题目描述

Once upon a time, there was a kingdom ruled by a wise king. After forty three years of his reign, by means of successful military actions and skillful diplomacy, the kingdom became an infinite flat two-dimensional surface. This form of the kingdom greatly simplified travelling, as there were no borders.
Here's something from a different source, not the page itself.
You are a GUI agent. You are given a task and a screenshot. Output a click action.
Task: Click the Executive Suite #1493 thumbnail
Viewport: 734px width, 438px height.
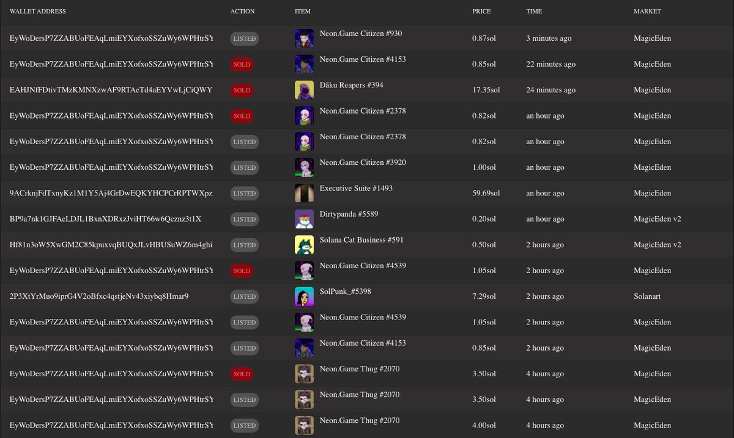pyautogui.click(x=304, y=193)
A big holiday was planned in the kingdom. There were $n$ locations for people to gather. As the king wanted to have a closer look at his people, he ordered to make a trip through these locations. He wanted to give a speech in each of these locations. Initially his trip was designed as a polygonal chain $p$ : $p_{1} \to p_{2} \to$ . . . $\to p_{n}.$

Not only the king was wise, but he was old, too. Therefore, his assistants came up with an idea to skip some locations, to make the king to give as few speeches as possible. The new plan of the trip has to be a polygonal chain consisting of some subsequence of $p$ : starting at $p_{1}$ and ending at $p_{n},$ formally, $p_{i_{1}} \to p_{i_{2}} \to · · · \to p_{i_{m}},$ where $1 = i_{1} < i_{2} < · · · < i_{m} = n$ . Assistants know that the king wouldn't allow to skip location $j$ , if the distance from $p_{j}$ to segment $p_{i_{k}} \to p_{i_{k+1}}$ exceeds $d$ , for such $k$ , that $i_{k} < j < i_{k+1}.$

Original route

New route

Help the assistants to find the new route that contains the minimum possible number of locations.

输入格式

The first line of the input file contains two integers $n$ and $d$ -- the number of locations in the initial plan of the trip and the maximum allowed distance to skipped locations $(2 \le n \le 2000$ ; $1 \le d \le 10^{6}).$

The following $n$ lines describe the trip. The i-th of these lines contains two integers $x_{i}$ and $y_{i}$ -- coordinates of point $p_{i}.$ The absolute value of coordinates does not exceed $10^{6}.$ No two points coincide.

输出格式

Output the minimum number of locations the king will visit. It is guaranteed that the answer is the same for $d ± 10^{−4}.$

5 2
2 6
8 2
14 2
12 9
13 8

3

提示

Time limit: 2 s, Memory limit: 256 MB.